Notons, avant de proposer une solution, que cette contradiction à première vue insoluble intervient dans un climat délétère qui insiste en France avec une montée incontestable de l’islamophobie. Celle-ci s’explique aussi bien par les attentats terroristes djihadistes que par le développement d’un nationalisme et d’un identitarisme de droite et d’extrême droite, tous (nationalisme français et radicalisation islamiste) issus, de la crise sociale, du délitement du politique, de la perte du sens du vivre ensemble, c’est-à-dire, en dernière instance, d’une identité authentiquement républicaine dont on ne peut que constater l’en allée au gouffre, même si elle veut se parer d’une forme de laïcité dévoyée. Il faut le rappeler : dans son effectivité historique, le républicanisme français s’est souvent accoquiné avec l’impérialisme et le nationalisme. C’est son impensé profond, sans aucun doute délictueux voire, mortifère. Dans plusieurs interventions dans des vidéos, François Sureau jette un regard lucide sur l’histoire de l’identité française, sur le rapport des Français avec l’autre et avec la liberté. Selon lui, ceux-ci ont toujours donné la prévalence à l’Etat sur la liberté et aux liberté individuelles sur les libertés des autres. Ainsi affirme-t-il : « Devenus profondément individualistes, cela ne nous gêne pas que la liberté des autres soit brimée dès lors que l’on respecte la nôtre propre. Cela signifie que nous avons perdu le sens proprement politique de la devise républicaine ».

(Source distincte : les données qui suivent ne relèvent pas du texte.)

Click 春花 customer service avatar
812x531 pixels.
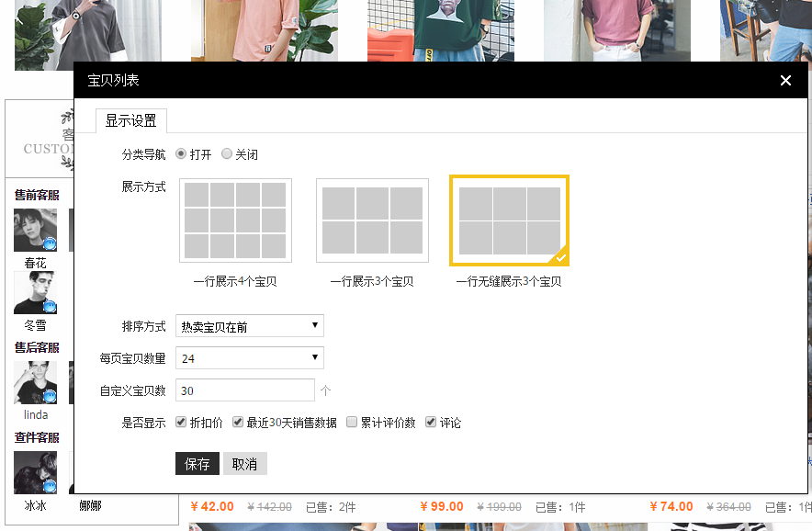[35, 231]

On pourrait dire qu’une solution consisterait à supprimer l’interdiction de signes religieux à l’école. Disons-le tout net : en tant que républicain je défends cette interdiction. Quand j’étais membre du HCI présidé par Blandine Krieger, le président Chirac en 2014 nous avait demandé, ainsi qu’à d’autres instances, notre avis concernant l’interdiction des signes religieux à l’école. Après consultation de nombreuses associations et membres de la société civile y compris musulmans, nous avons opté pour l’interdiction des signes religieux. Chirac nous a suivi et promulgua en 2014 la loi interdisant les signes religieux à l’école. La rentrée de 2014 se passa sans aucun incident notoire, la loi était respectée. Pourquoi ai-je défendu cette loi interdisant les signes religieux à l’école ?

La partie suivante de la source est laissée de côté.